- Performance Calendar
SFCM Chamber Orchestra - Beethoven Interpolations
Pamela Z (world premiere; SFCM commission)
Symphony, Op. 21
Piccola musica notturna
Movements from Beethoven’s First Symphony, Op. 21 will be interspersed throughout the performance.
SFCM Chamber Orchestra
Steven Schick, guest conductor
Percussionist, conductor, and author Steven Schick was born in Iowa and raised in a farming family. Hailed by Alex Ross in the New Yorker as, “one of our supreme living virtuosos, not just of percussion but of any instrument,” he has championed contemporary percussion music by commissioning or premiering more than one hundred-fifty new works. The most important of these have become core repertory for solo percussion. Steven Schick is artistic director of the La Jolla Symphony and Chorus and the Breckenridge Music Festival.
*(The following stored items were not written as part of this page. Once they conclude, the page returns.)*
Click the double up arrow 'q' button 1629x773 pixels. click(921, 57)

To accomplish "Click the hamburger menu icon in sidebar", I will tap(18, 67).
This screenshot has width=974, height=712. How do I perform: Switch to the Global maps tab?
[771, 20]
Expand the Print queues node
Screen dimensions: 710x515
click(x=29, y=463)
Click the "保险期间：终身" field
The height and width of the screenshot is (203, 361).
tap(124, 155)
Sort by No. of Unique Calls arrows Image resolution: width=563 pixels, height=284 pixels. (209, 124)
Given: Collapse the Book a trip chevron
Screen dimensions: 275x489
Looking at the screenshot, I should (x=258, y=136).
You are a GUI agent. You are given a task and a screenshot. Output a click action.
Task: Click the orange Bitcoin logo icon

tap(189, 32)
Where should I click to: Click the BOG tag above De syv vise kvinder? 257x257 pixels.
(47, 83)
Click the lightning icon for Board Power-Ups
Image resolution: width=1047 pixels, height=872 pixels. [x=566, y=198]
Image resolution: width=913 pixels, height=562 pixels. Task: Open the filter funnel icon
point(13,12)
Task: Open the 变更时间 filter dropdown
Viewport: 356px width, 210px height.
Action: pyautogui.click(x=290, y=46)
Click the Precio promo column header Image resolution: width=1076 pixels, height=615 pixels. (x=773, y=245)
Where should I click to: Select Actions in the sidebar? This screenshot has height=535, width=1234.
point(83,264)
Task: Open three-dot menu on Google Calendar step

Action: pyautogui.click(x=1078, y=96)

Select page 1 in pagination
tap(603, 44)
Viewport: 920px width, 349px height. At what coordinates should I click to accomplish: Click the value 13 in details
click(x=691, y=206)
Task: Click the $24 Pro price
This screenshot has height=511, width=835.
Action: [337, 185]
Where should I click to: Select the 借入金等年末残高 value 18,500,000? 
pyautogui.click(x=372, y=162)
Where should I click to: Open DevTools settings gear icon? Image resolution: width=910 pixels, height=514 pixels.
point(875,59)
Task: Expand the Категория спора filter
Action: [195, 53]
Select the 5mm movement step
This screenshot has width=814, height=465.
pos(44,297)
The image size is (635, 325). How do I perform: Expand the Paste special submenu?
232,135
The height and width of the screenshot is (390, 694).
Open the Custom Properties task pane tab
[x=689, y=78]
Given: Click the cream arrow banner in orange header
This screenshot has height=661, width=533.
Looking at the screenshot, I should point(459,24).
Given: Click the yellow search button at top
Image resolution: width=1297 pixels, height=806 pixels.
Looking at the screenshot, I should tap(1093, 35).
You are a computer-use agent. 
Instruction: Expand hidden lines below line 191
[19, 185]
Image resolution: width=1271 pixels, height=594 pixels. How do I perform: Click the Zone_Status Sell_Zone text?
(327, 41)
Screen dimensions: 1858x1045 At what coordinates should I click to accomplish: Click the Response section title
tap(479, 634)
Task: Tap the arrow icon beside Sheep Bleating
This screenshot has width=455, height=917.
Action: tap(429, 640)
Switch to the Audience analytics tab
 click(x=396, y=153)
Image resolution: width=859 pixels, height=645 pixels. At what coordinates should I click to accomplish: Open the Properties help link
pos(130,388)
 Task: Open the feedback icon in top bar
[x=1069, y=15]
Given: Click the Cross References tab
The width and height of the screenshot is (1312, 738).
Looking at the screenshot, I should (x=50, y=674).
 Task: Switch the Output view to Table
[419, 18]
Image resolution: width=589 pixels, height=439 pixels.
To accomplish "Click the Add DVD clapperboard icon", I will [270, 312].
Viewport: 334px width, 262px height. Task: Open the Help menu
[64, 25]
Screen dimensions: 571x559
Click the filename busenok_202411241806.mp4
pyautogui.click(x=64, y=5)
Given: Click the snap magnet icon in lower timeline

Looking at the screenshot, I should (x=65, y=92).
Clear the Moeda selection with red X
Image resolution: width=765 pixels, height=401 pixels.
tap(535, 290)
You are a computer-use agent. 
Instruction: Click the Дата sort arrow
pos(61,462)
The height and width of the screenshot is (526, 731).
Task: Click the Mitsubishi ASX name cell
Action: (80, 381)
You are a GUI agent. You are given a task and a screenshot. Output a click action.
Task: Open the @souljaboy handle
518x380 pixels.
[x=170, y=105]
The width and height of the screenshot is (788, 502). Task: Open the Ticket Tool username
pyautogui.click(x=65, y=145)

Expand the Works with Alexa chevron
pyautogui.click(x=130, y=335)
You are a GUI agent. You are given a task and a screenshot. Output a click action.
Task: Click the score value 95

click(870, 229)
With Claire Chase, he is co-artistic director of the Summer Music Program at Banff Center in Canada. Also active as a conductor, he has appeared with the BBC Scottish Symphony Orchestra, the Saint Paul Chamber Orchestra the Milwaukee Symphony, Ensemble Modern, the International Contemporary Ensemble, and the Asko/Schönberg Ensemble. In 2018 he curated and was conductor and percussion soloist in, “It’s About Time,” a festival of the San Diego Symphony designed to highlight the musical dimensions of the cross-border area. Schick’s publications include a book, “The Percussionist’s Art: Same Bed, Different Dreams,” and numerous recordings including the 2010 “Percussion Works of Iannis Xenakis,” and its companion, “The Complete Early Percussion Works of Karlheinz Stockhausen” in 2014 (Mode). For the latter, he received the Deutscheschallplattenkritikpreis for the best new music release of 2015. He was inducted into the Percussive Arts Society Hall of Fame in 2014. Steven Schick is Distinguished Professor of Music and holds the Reed Family Presidential Chair at the University of California, San Diego.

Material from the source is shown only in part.